‘I Had to Work Twice as Hard’: 5 Questions With Joy Spence

Joy Spencer portrait with a design treatment
Image Courtesy of Appleton Estate

Joy Spence is one of those rare people who has worked not only in the same industry, but also at the same company, for 40 years. She joined Appleton Estate as chief chemist in 1982 and has been the master blender since 1997.

During her career, chronicled at the Joy Spence Appleton Estate Rum Experience, she’s seen numerous rum industry modernizations, from increased mechanization to more rigorous quality control. She’s also seen higher visibility of women in the industry. In 2018, she received the Jamaica Prime Minister Medal for Science and Technology.

Wine Enthusiast Podcast: A Brief History of Women in Brewing

We spoke with Joy about her career and her ruby anniversary.

How did you get interested in rum, and what made you decide to pursue a professional career as a master blender?

I joined Tia Maria as a research chemist. I became bored and envious of the activities at Appleton Estate, so I submitted my résumé. I met Master Blender Owen Tulloch and discovered the world of rum and the passion for rum. Before, I never thought I would appreciate rum as a complex, sophisticated spirit.

It’s common perception that the rum industry tends to be male dominated. How did this affect your experience coming up in the industry? How—if at all—has this changed?

The rum industry is still very male dominated. I had to work twice as hard to prove that I was just as capable. I am now very excited that more women have been appointed as master blenders. They have been working in the background
but no one was bold enough to appoint them as master blenders and so it is an exciting time now for females.

What’s it like to be the first woman to become a master blender?

I was in total disbelief. In the rum industry, the title is earned through years of training and assessment.
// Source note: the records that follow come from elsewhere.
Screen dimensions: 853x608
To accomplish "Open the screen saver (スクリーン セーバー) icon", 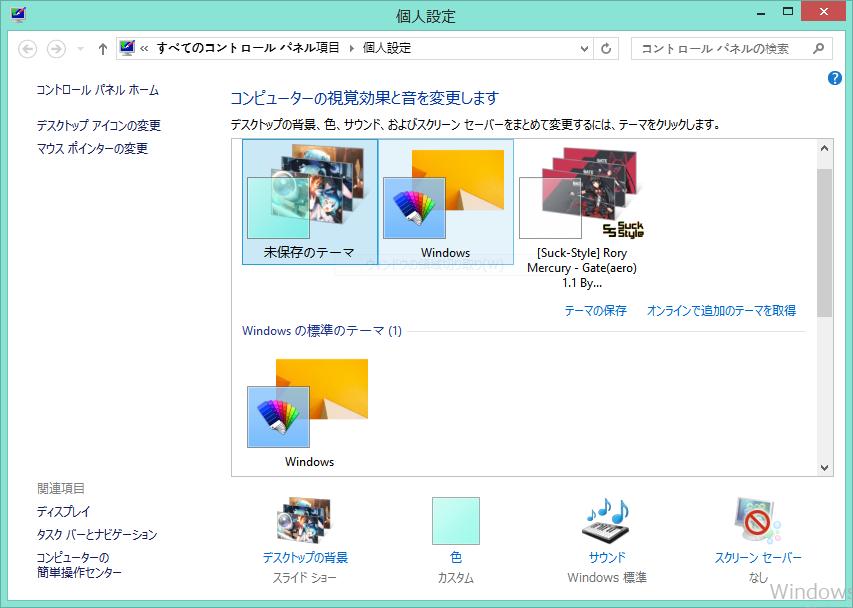I will point(757,520).
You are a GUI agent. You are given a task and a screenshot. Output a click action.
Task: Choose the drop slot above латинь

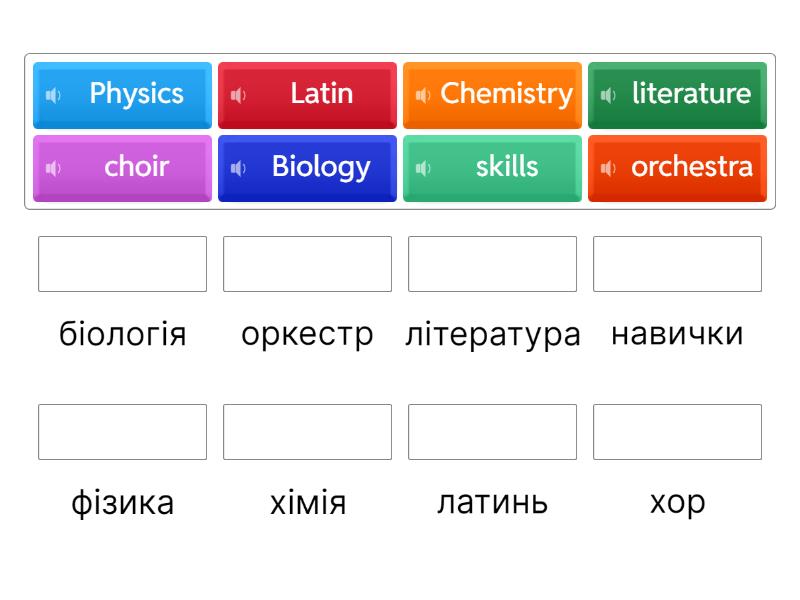click(x=492, y=432)
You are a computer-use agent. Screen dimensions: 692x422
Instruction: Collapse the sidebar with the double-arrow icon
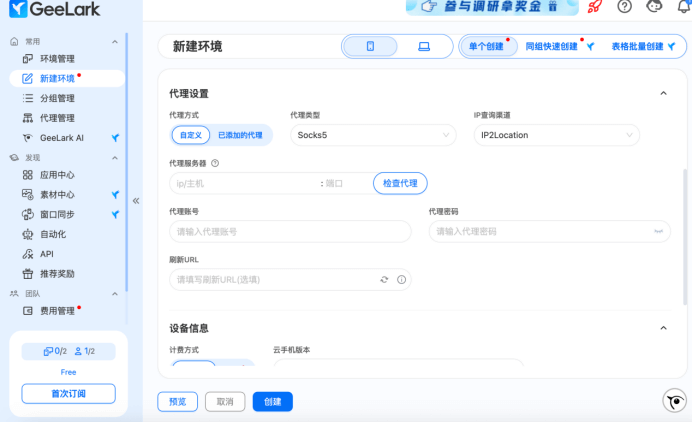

You are assessed, not only for your technical capabilities, but also sensory skills and creativity, year after year.

After working at Appleton Estates for 40 years, how has the company evolved?
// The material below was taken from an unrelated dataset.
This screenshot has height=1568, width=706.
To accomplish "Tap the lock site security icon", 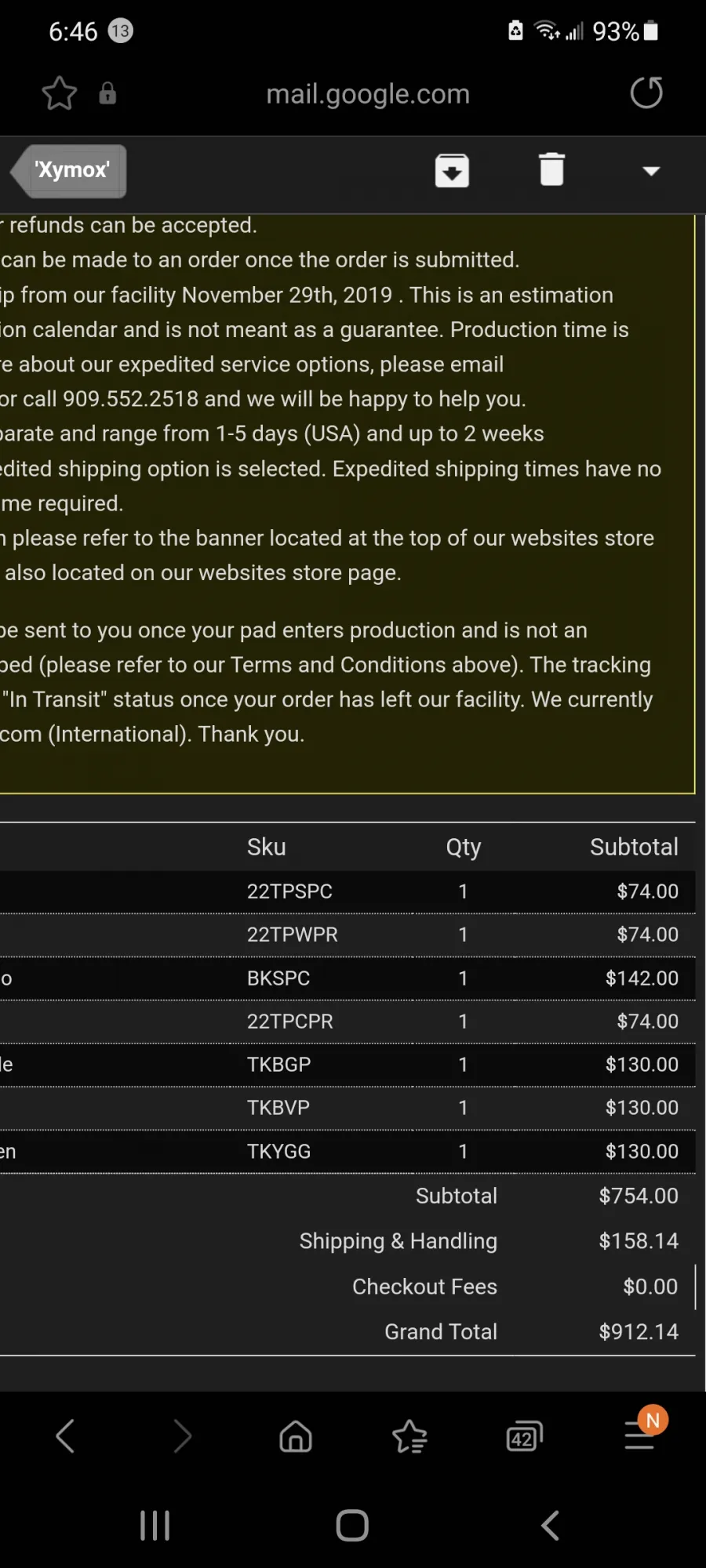I will [107, 94].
I have seen many technological changes
ISO certification, which is a whole different view on putting systems in place, specifications and compliance audits. Increased staff training, improved reward and recommendation programs. Every aspect of the business has changed.

We’ve also worked very hard over a long period of time to develop the Geographic Indicator [GI] for Jamaican rum. I was responsible for the technical side. A GI helps in cementing the perception of premium quality for the category outside of Jamaica, and there is no better way to honor and preserve the authenticity and legacy of the high-quality of our product—a genuine, differentiated identity that sets a standard for all products bearing the label of Jamaican Rum. It honors and credits the knowledge of Jamaica’s finest rum producers and exclusive traits of the land itself, while guaranteeing authenticity and premium quality.

Wine Enthusiast Podcast: A Brief History of Women in Brewing

The designation and symbol protects the traditions, cultures and resources of these communities and fosters a long-term economic and societal well-being, wealth and education for generations to come.

Any advice for someone looking to get into the rum industry? What should they do if they want to become a master blender?

Obtain a deep understanding of the process, from sugarcane straight to aging and blending. Understand not only fermentation and distillation, but also how the rum transforms during aging. Be a sensory expert with a good grasp of how to blend the different styles of rums. Act like a sponge for knowledge. Try to learn as much as you can. Be passionate about your craft and remain humble.